Our son also really likes it, apart from the scary monsters, which are only briefly glimpsed in the first two episodes. There’s a lot to like so far. The down sides are pretty minor. I think the worst offense is that, not content with letting a “Have a care, Doctor!” slip through in the last story, our beloved script editor allowed a “Don’t play the fool with me” this time, but we’ll live.

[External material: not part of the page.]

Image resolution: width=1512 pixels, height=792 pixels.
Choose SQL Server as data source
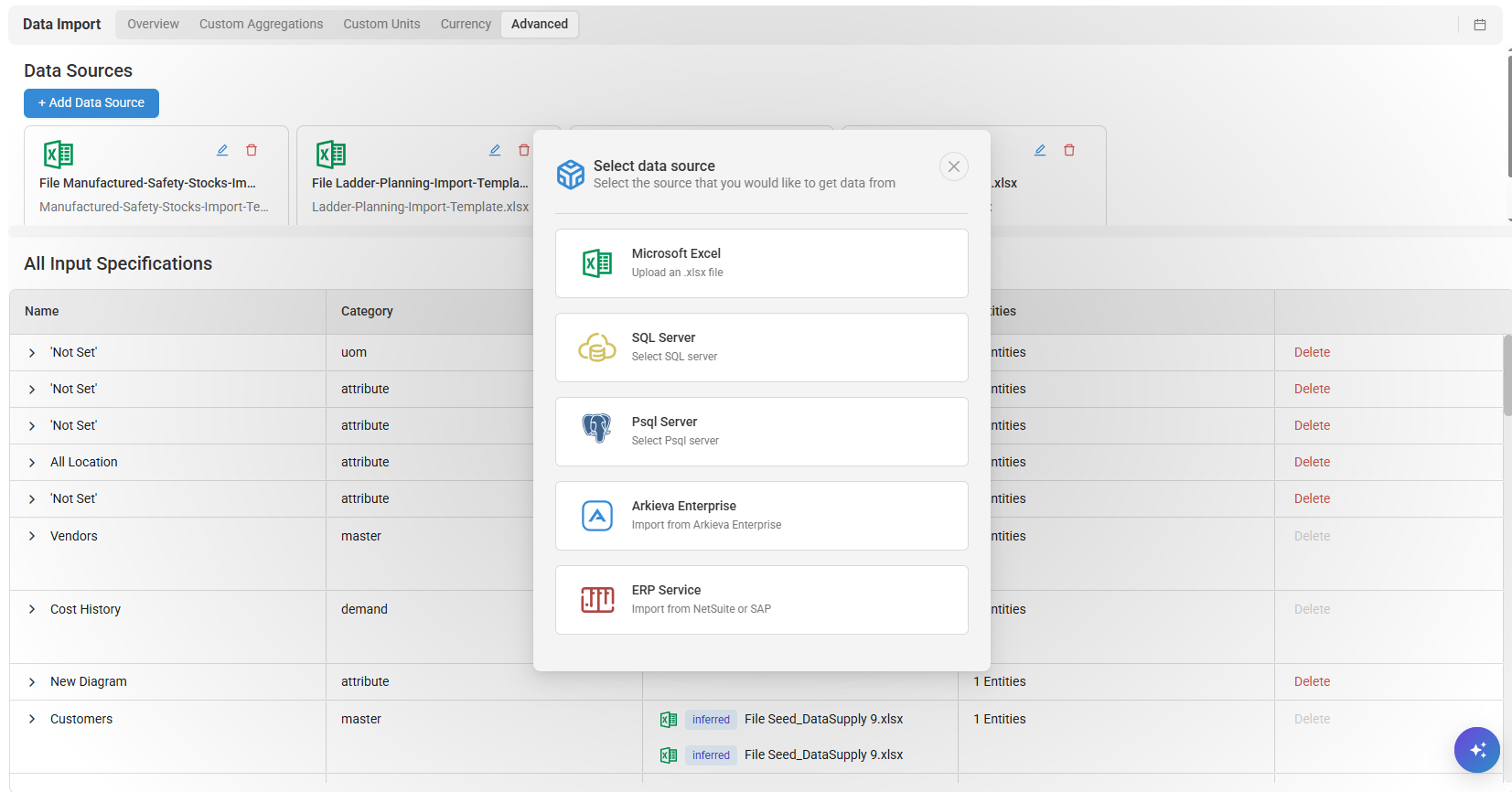[x=761, y=348]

Behind the scenes, “Nightmare of Eden” was written by Bob Baker. It’s his only solo Who script after co-writing eight serials with Dave Martin. It was partially directed by Alan Bromly, an older BBC veteran who was approaching the end of a long career, but he actually quit midway through one of the recording sessions and the producer, Graham Williams, had to actually step in and finish it himself, probably growling that what he really wanted to do three years previously was produce a nice, safe cop show without one crisis after another like he was forced to manage on Doctor Who. Apparently he was already thinking of quitting, and this troubled production was the final straw. More on those troubles next time.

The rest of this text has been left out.